La course aux Jeux d’hiver en 2030 en est la dernière illustration : la bataille entre les candidats se joue désormais sur la question des coûts. Sapporo a annoncé à la fin du mois dernier une réduction de 20% de son budget prévisionnel. Salt Lake City, toujours en balance entre les éditions 2030 et 2034, a répliqué en présentant cette semaine un budget à « seulement » 2,2 milliards de dollars.
Les temps changent, donc. A la démesure du passé s’impose aujourd’hui une obligation de maîtrise des coûts. Pour séduire, il est désormais exigé de se montrer raisonnable, vertueux et responsable, avec un penchant affirmé pour la durabilité. Effet de mode ou tendance irréversible ? FrancsJeux a interrogé un expert, le Français Jérémy Botton, directeur général de l’agence Spartner.
FrancsJeux : Une nouvelle donne est-elle est train de s’imposer dans le mouvement olympique pour l’attribution et l’organisation des grands événements sportifs internationaux ?
Jérémy Botton : Certainement. La balance est en train de se rééquilibrer entre les fédérations internationales et les pays et villes candidats ou hôtes. Les premières ne peuvent plus se permettre, comme dans un passé encore récent, d’imposer aux seconds des cahiers des charges démesurés. Le CIO en tête, le mouvement olympique a vu au cours des dernières années des pays retirer leurs candidatures, pour des raisons de budget ou parce que les populations s’opposaient au projet. Désormais, tous les pays ne sont plus prêts à tout pour accueillir un grand événement sportif international.
Le phénomène est-il planétaire ?
Pas encore. Au Moyen-Orient et en Asie, notamment, certaines nations sont toujours prêtes à dérouler le tapis rouge devant les fédérations internationales pour recevoir dans les meilleures conditions, mais aussi les plus coûteuses, un rendez-vous majeur du calendrier international. Dans ces pays, les notions de durabilité, de maitrise des budgets et d’impact carbone, sont prises en compte, mais peut-être pas avec le même niveau d’exigence. Pour eux, le sport reste un outil de soft power diplomatique et touristique. Un écart se creuse.
Concrètement, comment se traduit cette nouvelle donne ?
Les fédérations internationales ont revu leurs exigences à la baisse. Elles allègent le cahier des charges imposé aux organisateurs. Et elles réduisent également, dans certains cas, la redevance à payer par le comité d’organisation pour l’accueil d’un grand événement.
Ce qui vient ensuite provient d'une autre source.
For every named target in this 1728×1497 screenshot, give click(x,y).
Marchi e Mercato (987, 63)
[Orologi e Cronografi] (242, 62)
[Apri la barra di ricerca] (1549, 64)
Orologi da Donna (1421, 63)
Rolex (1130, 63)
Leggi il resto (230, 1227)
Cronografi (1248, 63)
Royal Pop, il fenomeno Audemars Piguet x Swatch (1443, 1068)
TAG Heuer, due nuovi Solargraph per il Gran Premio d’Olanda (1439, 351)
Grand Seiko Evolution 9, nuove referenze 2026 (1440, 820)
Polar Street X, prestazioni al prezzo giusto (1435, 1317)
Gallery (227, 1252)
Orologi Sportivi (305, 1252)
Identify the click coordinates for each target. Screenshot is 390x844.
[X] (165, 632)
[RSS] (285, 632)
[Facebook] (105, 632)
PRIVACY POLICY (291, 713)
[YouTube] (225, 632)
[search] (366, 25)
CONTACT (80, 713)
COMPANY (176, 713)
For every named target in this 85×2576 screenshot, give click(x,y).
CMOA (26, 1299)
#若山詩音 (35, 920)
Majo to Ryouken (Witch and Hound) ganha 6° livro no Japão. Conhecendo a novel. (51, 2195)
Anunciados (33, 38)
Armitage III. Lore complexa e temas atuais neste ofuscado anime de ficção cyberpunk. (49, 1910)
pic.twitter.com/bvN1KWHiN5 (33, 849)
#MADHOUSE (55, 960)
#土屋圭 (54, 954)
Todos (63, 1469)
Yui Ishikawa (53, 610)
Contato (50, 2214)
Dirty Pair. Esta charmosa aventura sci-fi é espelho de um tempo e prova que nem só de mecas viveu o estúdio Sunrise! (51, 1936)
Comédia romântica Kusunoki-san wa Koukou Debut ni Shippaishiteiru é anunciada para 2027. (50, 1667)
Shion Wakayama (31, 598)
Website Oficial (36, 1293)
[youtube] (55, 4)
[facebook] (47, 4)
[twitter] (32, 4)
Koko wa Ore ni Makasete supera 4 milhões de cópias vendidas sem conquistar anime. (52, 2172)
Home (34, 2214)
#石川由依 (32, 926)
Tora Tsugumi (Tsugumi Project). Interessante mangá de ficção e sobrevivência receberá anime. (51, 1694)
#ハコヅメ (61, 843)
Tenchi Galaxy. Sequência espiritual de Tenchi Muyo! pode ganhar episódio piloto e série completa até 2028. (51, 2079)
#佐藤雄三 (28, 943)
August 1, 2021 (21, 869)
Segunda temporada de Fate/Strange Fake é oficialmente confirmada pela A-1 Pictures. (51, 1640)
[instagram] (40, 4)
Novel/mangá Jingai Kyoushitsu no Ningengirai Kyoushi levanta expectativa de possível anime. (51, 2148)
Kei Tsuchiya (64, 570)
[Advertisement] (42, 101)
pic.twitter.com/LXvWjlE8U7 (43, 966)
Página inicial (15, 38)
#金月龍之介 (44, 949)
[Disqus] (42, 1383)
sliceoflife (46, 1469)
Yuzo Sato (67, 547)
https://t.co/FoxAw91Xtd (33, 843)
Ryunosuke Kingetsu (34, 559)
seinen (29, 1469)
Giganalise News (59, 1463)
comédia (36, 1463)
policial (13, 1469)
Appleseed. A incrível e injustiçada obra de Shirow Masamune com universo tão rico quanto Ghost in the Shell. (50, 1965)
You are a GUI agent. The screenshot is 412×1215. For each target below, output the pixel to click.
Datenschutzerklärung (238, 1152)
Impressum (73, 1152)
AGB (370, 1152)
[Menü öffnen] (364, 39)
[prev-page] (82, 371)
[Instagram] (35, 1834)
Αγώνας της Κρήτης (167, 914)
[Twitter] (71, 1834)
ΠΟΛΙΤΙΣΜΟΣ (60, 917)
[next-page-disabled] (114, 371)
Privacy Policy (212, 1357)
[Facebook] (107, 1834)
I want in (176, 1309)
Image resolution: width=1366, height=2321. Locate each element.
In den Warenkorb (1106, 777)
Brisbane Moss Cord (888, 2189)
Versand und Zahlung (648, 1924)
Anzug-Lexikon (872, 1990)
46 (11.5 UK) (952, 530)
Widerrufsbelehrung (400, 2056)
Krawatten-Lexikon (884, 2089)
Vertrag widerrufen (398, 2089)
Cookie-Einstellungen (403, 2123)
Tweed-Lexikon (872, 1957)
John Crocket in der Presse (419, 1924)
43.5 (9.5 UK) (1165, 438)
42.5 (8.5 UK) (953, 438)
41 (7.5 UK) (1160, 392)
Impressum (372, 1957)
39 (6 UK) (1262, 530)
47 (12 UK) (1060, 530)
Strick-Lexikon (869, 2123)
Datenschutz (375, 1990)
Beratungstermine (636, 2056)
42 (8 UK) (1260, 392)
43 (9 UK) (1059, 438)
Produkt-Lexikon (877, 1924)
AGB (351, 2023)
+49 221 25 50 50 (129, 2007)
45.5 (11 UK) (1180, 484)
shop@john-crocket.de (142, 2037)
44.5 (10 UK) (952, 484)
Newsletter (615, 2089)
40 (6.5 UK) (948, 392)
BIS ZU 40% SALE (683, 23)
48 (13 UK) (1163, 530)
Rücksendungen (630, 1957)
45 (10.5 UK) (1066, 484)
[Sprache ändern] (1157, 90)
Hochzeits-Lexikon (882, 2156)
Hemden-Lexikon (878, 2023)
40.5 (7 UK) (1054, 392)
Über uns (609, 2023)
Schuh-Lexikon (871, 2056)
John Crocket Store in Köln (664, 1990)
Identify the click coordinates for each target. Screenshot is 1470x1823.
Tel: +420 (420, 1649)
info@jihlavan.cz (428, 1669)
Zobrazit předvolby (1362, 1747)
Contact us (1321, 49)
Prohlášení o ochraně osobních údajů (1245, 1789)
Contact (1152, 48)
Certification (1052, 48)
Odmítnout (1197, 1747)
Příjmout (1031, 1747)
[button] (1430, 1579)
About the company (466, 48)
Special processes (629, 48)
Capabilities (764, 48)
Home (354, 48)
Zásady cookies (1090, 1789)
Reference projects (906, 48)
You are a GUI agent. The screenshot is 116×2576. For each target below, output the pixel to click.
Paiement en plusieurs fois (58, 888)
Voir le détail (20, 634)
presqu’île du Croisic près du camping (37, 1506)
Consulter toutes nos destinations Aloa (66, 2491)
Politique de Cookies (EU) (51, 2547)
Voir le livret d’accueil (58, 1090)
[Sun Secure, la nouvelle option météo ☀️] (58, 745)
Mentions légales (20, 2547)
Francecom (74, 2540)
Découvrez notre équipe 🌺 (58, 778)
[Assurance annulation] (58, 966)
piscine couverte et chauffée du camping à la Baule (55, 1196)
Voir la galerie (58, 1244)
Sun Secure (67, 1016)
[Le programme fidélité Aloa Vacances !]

Cette redevance fait partie du modèle économique des fédérations internationales, mais elle est désormais souvent réduite. Un nouveau modèle s’impose, avec un partage des risques et des revenus entre la fédération internationale et l’organisateur.
Cette tendance modifie-t-elle également les processus de candidature ?
Oui. Le CIO a donné l’exemple, avec son nouveau processus de sélection des villes-hôtes construit autour d’un dialogue en deux ou trois phases. Les fédérations internationales suivent aujourd’hui la même voie. Elles sont nombreuses à remplacer les campagnes de candidature à l’ancienne, avec un vote pour désigner le vainqueur, par un échange et un dialogue qui se terminent par un accord de gré à gré. Il s’agit d’une tendance forte qui s’imposera sans doute, dans les années à venir, dans une grande partie du mouvement sportif. L’attribution d’un grand événement devient ainsi plus responsable, rationnelle et pragmatique. Le temps de la surenchère est partiellement terminé. Les pays ou villes candidats doivent proposer d’autres arguments, plus orientés autour de la responsabilité sociale, l’impact carbone, l’héritage pour les populations…
Cette évolution peut-elle favoriser l’émergence sur la carte des grands événements sportifs de pays nouveaux, jusque-là écartés du jeu à cause de moyens plus modestes ?
On voit arriver actuellement de plus en plus de candidatures regroupants plusieurs pays, voisins ou pas. Dans le même temps, certains pays d’Europe de l’est commencent à se manifester pour organiser des grands rendez-vous. La carte est en train d’être un peu redessinée. Mais rien ne permet aujourd’hui d’avancer que le phénomène sera durable. Les candidatures groupées présentent l’avantage d’un partage des coûts et des risques. Elles peuvent constituer une bonne solution en Afrique et en Asie, notamment. Elles apportent une certaine cohésion. Mais elles sont complexes à monter sur le plan politique. Et elles posent la question de la mobilité, aujourd’hui souvent mise en avant dans les politiques de réduction de l’impact carbone d’un grand événement sportif.